● TASK DETAILS
Transcribe the listing below only from the line with "Exchange & Return (181, 899)" up to and including the line with "Next (962, 21)".

● SUPPLIED INFORMATION
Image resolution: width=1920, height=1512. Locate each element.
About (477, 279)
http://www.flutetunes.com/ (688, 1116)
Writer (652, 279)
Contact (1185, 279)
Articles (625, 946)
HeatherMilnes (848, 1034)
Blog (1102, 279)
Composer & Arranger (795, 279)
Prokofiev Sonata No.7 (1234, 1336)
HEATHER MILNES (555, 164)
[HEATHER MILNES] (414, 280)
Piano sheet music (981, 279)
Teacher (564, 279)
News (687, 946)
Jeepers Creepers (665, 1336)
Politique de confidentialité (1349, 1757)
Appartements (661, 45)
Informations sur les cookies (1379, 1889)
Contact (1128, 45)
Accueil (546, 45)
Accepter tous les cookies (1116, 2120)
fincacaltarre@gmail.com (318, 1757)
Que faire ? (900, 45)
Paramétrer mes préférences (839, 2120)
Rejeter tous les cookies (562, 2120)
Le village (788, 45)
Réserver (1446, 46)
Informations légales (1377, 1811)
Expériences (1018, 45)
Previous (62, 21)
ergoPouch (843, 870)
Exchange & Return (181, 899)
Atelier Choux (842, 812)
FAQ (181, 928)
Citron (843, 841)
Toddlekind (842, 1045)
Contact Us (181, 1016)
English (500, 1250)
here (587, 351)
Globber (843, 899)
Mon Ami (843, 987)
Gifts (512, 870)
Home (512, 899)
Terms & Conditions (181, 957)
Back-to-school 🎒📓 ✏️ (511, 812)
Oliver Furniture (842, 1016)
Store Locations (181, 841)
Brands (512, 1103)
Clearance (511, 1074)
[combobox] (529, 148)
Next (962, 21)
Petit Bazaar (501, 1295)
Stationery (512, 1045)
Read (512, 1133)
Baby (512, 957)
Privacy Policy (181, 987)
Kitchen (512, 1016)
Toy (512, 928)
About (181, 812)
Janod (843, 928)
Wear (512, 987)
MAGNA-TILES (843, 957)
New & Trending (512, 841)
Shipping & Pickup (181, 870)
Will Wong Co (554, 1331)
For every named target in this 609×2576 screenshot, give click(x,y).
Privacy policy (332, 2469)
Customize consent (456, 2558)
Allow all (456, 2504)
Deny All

● SOLUTION FOR THIS TASK
Exchange & Return (181, 899)
Atelier Choux (842, 812)
FAQ (181, 928)
Citron (843, 841)
Toddlekind (842, 1045)
Contact Us (181, 1016)
English (500, 1250)
here (587, 351)
Globber (843, 899)
Mon Ami (843, 987)
Gifts (512, 870)
Home (512, 899)
Terms & Conditions (181, 957)
Back-to-school 🎒📓 ✏️ (511, 812)
Oliver Furniture (842, 1016)
Store Locations (181, 841)
Brands (512, 1103)
Clearance (511, 1074)
[combobox] (529, 148)
Next (962, 21)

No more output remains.